:: DATA TO PROCESS ::

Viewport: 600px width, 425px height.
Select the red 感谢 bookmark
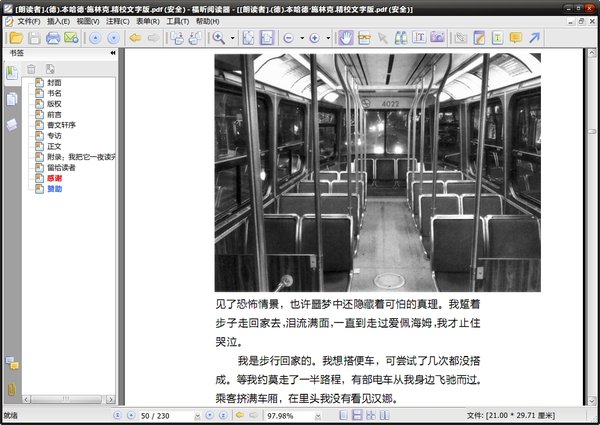tap(54, 178)
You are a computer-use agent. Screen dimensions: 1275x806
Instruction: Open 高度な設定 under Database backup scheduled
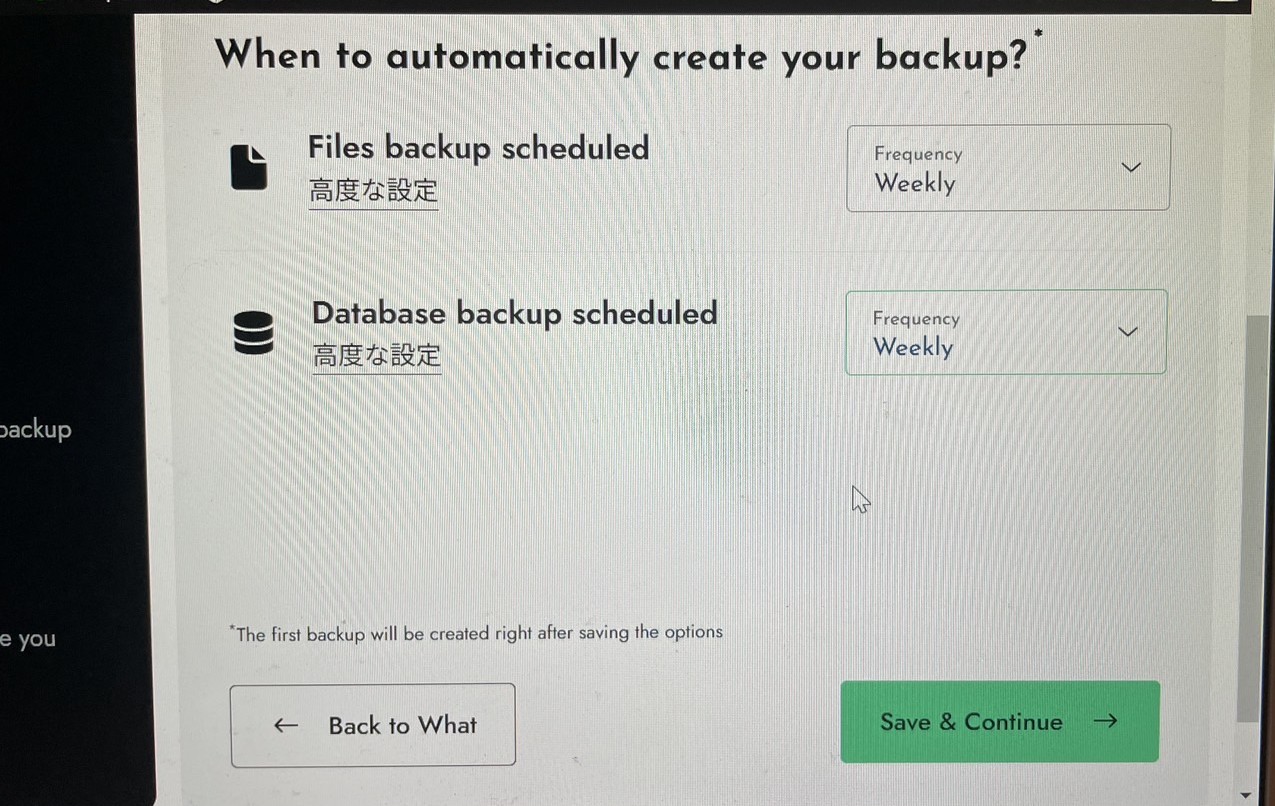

:: PROBLEM REQUIREMENTS ::
Could you rewrite the listing above with "bookmark" renamed to "tab", keeping everything else the same and leaving out the pictures?

:: RIGHT ANSWER ::
Viewport: 600px width, 425px height.
Select the red 感谢 tab
tap(54, 178)
You are a computer-use agent. Screen dimensions: 1275x806
Instruction: Open 高度な設定 under Database backup scheduled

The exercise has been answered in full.